На несколько секунд язык Альена присох к нёбу, так что он даже забыл поинтересоваться, за какую провинность Фиенни величает Ривэна незаконным сыном. Он и так, бедняга, сирота.

— Я не ревную.

Фиенни издал невнятный звук — нечто среднее между зевком и скептическим мычанием.

— Хочешь повыяснять отношения, как пожилая супружеская чета? Я не против, иногда это забавно.

— Иногда, но не теперь, — Альен одним рывком опрокинул в себя бокал и поморщился. Так пьют дорелийский сидр или эль в Альсунге, но уж никак не вино… Впрочем, для него это сейчас не было препятствием. — Ты сказал, что иногда одно лучше другого, правильно?

Настала очередь Фиенни морщиться — то есть по-детски беззащитно хмурить лоб.

— Как же ты обожаешь эти ханжеские шифры, Альен… Будто письменность кентавров: без дурман-травы не разобраться. Говори прямо, ученик.

— Я и сказал прямо, — обречённо вздохнув, Альен продолжил почти нараспев: — Ты говорил, что свобода лучше несвободы, а… — он запнулся: терпеть не мог произносить банальности. — А не-любовь — любви.
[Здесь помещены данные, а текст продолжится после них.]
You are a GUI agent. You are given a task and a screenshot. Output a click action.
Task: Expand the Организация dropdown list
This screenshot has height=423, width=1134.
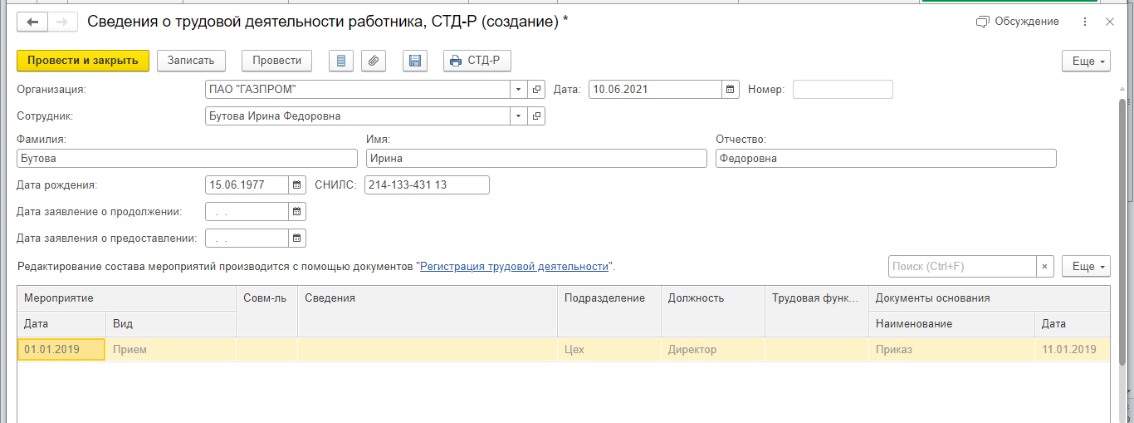[518, 89]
— В чём-то, — уточнил Фиенни. Он обхватил колено, рассеянно переплетя пальцы, и Альен лишь теперь заметил, что они похожи на пальцы русалок — такие же до зеленоватости бледные. — Я говорил: в чём-то, а не в абсолюте.

— Может быть… Я не говорю, что не согласен, но… В чём именно?

Взгляд Фиенни стал странно-глубоким — таким, будто ему известно всё в Мироздании, будто он видел концы и начала всех дорог. Переливы лиры на мгновение замерли.

— Кажется, ты всё-таки не так меня понял. Ты ведь уже предположил.

— Да.

— Неверно.

— Ты ведь не знаешь…

— Знаю.

Разговор двух умалишённых, если послушать со стороны… Альен хмыкнул и добавил себе ещё вина. Оно выплеснулось в бокал с густым и невесёлым звуком — как обрядовая кровь на могиле Нода из Овражка.

На могиле, куда Альен приходил, чтобы воскресить сидящую перед ним тень.

— Тогда мне можно не озвучивать?

— Можно, разумеется, — Фиенни сместился влево; огоньки жаровни теперь лучше освещали ему лицо, и это сбивало с толку. — Но я хочу, чтобы ты всё-таки озвучил. Иначе есть вероятность, что мы впервые в жизни друг друга не поймём.

Раздался еле слышный топоток, и под дверь на улицу шмыгнула песочного цвета ящерица. Единственное, должно быть, живое создание на огромной площади вокруг. По сути дела, они с Фиенни сейчас одни в целом мире, и всему Обетованному — по обе стороны океана — не добраться до них. Ни Хаосу, ни Порядку нет до них дела на целых три дня. Щедрый (щедрый без всякой иронии) подарок судьбы… Альен уже не впервые поймал себя на том, что умоляет время остановиться или тянуться помедленнее, стать густым и вязким, точно мёд. То, к чему он так жадно рвался, то, ради чего пересёк мир и ради чего допустил смерть Бадвагура, — уже случилось.

Или ещё не случилось до конца?…

Его бросило в жар, мысли начинали путаться. Предметы обрели расплывчатую округлость, а цвета напитались нездешней яркостью — как во сне или после снадобий. Альен намеренно позволил себе опьянеть, хотя делал это нечасто. Когда ещё у него будет такая возможность?